══ Dataset excerpts
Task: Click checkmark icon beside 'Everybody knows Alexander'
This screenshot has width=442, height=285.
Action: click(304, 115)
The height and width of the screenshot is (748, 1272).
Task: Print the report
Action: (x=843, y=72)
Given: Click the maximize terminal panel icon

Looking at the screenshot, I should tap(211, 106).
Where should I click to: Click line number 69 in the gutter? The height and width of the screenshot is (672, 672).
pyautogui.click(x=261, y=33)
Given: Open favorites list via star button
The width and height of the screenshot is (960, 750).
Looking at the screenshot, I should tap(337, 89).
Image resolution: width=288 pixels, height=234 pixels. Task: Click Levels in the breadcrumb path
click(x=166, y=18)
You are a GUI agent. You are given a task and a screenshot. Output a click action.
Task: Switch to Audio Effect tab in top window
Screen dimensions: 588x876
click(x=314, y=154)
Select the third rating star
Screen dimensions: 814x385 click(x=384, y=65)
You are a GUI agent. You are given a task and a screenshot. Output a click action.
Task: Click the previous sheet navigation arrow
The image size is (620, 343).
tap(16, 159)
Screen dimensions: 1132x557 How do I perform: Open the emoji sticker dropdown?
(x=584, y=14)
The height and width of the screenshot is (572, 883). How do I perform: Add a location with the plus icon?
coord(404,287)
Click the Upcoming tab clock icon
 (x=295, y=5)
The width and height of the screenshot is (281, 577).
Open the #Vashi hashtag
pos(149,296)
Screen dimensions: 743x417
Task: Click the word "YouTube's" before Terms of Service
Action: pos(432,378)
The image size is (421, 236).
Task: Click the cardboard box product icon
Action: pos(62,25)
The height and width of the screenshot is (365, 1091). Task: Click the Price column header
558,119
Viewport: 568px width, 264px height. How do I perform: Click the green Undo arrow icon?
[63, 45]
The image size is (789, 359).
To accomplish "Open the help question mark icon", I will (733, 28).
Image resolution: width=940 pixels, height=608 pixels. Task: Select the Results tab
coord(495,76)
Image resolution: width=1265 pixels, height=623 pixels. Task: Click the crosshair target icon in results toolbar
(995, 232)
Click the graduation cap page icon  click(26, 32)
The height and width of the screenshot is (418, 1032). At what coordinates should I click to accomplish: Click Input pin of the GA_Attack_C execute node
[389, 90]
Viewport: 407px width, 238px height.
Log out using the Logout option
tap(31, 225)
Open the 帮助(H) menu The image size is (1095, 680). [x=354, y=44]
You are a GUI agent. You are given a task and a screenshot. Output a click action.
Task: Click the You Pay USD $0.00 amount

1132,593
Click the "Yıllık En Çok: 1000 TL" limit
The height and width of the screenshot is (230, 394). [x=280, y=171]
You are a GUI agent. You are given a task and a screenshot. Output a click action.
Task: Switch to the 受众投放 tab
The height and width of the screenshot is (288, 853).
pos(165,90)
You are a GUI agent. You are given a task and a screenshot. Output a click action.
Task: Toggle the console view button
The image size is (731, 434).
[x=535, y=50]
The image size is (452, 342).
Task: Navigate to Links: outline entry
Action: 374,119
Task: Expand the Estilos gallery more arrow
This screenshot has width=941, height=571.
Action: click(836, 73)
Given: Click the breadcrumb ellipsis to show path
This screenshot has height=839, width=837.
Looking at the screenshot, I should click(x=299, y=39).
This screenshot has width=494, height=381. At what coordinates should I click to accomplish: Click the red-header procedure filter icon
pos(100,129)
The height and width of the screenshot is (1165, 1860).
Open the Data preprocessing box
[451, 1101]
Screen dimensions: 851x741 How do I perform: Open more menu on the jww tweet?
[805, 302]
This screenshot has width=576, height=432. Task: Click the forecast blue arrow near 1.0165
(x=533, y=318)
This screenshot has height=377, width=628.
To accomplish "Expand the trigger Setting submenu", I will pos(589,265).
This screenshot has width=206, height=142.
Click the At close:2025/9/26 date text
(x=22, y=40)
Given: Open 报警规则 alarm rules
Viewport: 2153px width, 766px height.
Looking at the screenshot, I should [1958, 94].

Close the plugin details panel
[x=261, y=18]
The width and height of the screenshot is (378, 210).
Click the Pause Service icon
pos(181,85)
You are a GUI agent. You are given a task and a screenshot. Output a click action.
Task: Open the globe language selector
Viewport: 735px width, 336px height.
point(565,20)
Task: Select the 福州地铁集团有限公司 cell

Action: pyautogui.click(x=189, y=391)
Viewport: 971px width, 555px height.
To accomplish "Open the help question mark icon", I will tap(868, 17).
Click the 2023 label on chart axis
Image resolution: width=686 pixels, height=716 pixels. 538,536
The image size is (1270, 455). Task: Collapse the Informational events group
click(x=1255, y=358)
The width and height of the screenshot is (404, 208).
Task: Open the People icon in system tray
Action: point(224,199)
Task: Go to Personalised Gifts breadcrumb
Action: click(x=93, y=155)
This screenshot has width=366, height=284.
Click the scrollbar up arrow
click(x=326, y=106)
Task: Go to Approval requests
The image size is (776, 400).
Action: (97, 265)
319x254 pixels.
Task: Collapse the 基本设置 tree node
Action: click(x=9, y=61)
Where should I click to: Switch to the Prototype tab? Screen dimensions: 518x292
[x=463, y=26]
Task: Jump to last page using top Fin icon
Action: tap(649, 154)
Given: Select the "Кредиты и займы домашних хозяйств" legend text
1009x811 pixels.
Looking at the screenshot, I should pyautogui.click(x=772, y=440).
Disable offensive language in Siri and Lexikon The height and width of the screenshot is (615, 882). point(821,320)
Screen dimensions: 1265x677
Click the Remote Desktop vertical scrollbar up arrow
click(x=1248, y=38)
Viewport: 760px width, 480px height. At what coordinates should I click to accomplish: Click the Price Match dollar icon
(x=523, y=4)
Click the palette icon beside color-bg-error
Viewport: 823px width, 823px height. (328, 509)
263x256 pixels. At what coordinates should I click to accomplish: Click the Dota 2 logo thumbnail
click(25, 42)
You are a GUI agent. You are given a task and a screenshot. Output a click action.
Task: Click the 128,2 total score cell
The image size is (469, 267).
════
### What the task requires
If a line in the records above has the word "button", copy it out.

### Response area
Given: Open favorites list via star button
Task: Toggle the console view button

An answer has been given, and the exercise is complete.